Shrubs that are in very exposed sites may benefit from additional protection in addition to watering. These plants can be wrapped loosely in burlap or wind break can be constructed. Anti-transpirants are commonly recommended to help prevent desiccation. These products are wax like materials that are sprayed on to the leaves of plants to help prevent them from drying out. These products don’t last very long so they will need to be reapplied several times during the winter. While they may help in preventing winter desiccation, they aren’t a replacement for making sure your plants are well watered.

Rodents, such as rabbits and voles, can also cause damage to plants during the winter. They will often feed on the bark of young trees and thin barked trees and can girdle them. To protect trees from rodent damage, a loose cylinder of hardware cloth can be placed around trees. Removing excess vegetation and debris from around plants will reduce cover, especially for voles. Repellents are also available but they will need to be reapplied throughout the winter.

Ken Johnson




College of Veterinary Medicine

Dr. Allan Paul

Winter Pet Safety

Indoor pets not acclimated to winter temperatures should not be left outside in cold weather for long periods. Outdoor pets, however, can withstand fairly cold temperatures if they have shelter from wind and rain and have bedding to insulate them from the cold ground. Avoid electrical heating devices that could electrocute your pet if they got wet or were chewed. Outdoor pets also need extra food in cold weather to generate body heat, and they need access to water that is not frozen.

Keep your pet’s feet clean and dry. Ice or salt will cause severe irritation when caught between your pet’s toes. Frostbite is a winter hazard to pets as well as people. Frostbitten areas are fragile and should be wrapped snugly for protection from abrasion and from sudden temperature change. Severe frostbite requires emergency treatment.

Most radiator antifreeze/coolant contains ethylene glycol and is highly toxic. It has a sweet taste and is readily consumed by children and animals. Five teaspoons can kill a 10-pound dog, and less will kill a cat. It is very fast acting and results in kidney failure and death in as little as four to eight hours. Newer products that contain propylene glycol are generally considered safe.

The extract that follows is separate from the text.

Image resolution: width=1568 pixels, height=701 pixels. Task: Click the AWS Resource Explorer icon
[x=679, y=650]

Store new antifreeze in its original container, out of reach of pets and children. Keep the empty container or a record of the product used so that if your car leaks and your pet finds it before you do, you can tell your veterinarian what was consumed.

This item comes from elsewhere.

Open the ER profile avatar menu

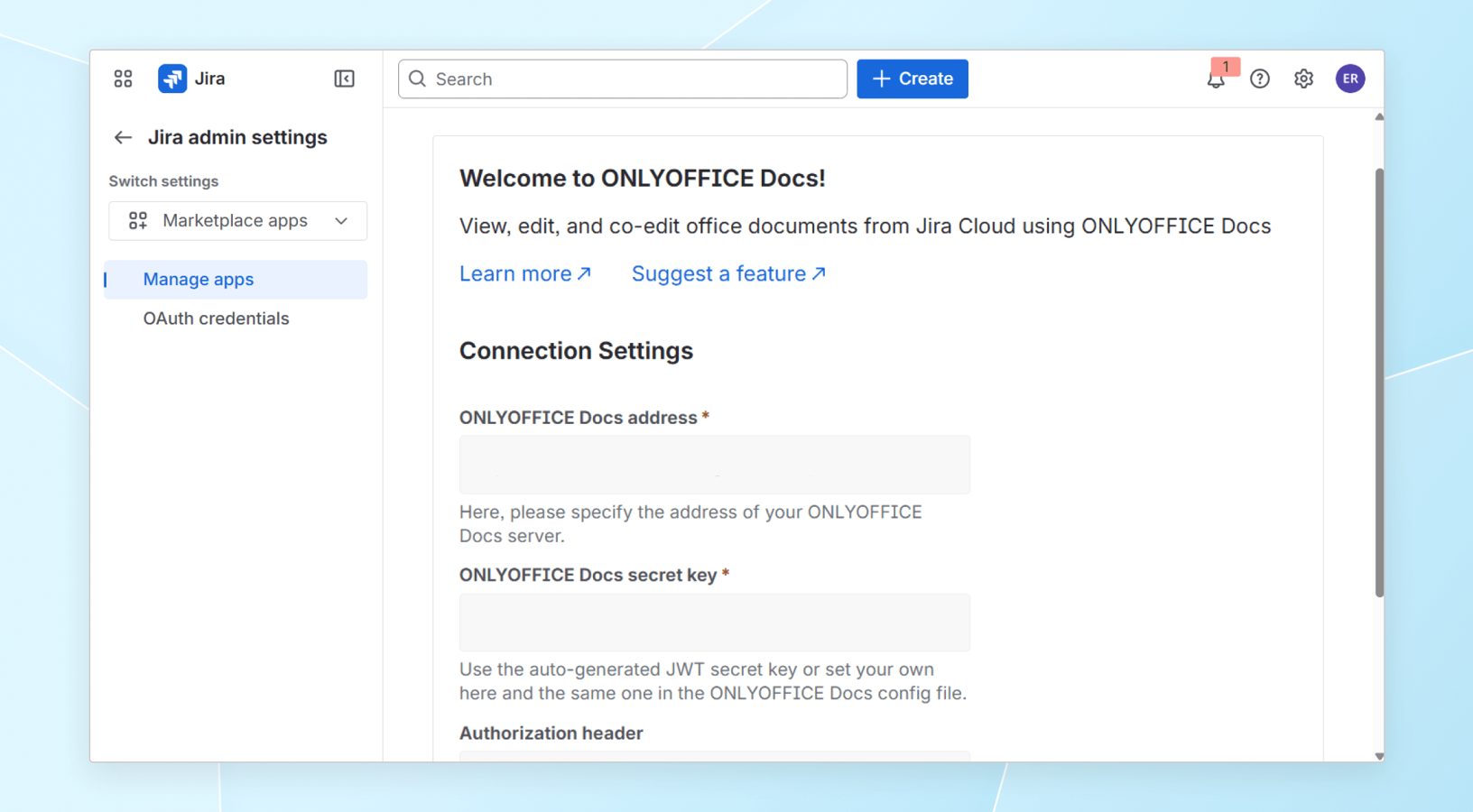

Dispose of old antifreeze in a sealed container; don’t hose it down the driveway. Always have plenty of fresh water available for your pet. A thirsty pet may relieve its thirst with antifreeze that a neighbor left out or hosed down the driveway. If you think your pet has consumed antifreeze, call your veterinarian right away.

Products used to kill the rodents hoping to winter in your house will also kill your pet. Rodenticides cause severe bleeding, kidney failure, and death. There are no safe rodenticides. Whether out of hunger, boredom, or curiosity, pets will consume these products. If rodenticides are used in your home, put them in places inaccessible to pets and children. Keep a record of the product used and, in case of accidental poisoning, contact your veterinarian immediately.